[Instructions for the task]
Check the data underneath for lines holding the word "Click", and state only how many you find.

[Task material]
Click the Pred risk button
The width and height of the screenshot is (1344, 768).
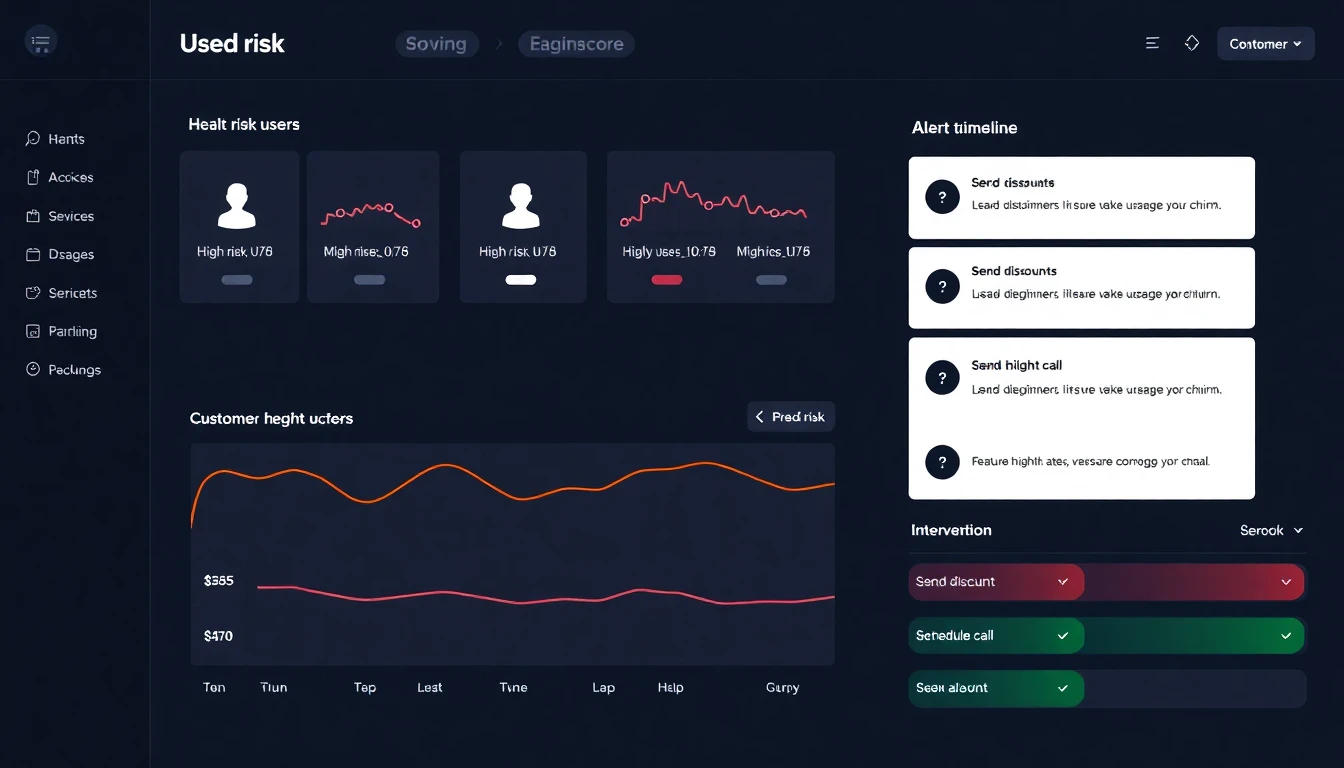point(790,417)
==
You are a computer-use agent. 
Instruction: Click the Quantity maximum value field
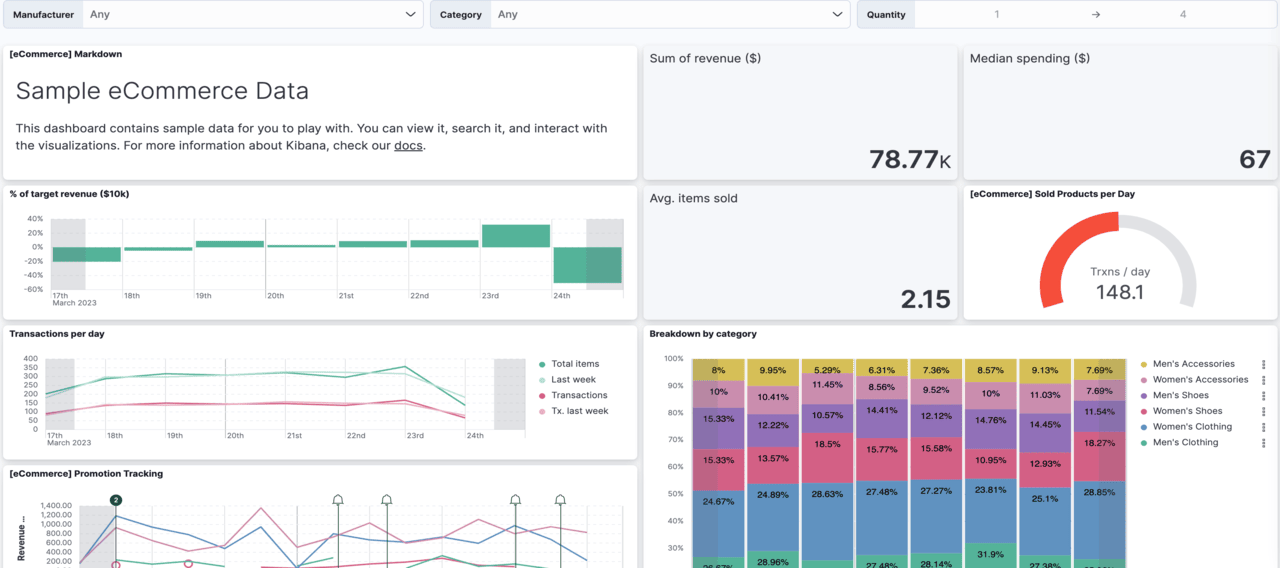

[Expected output]
2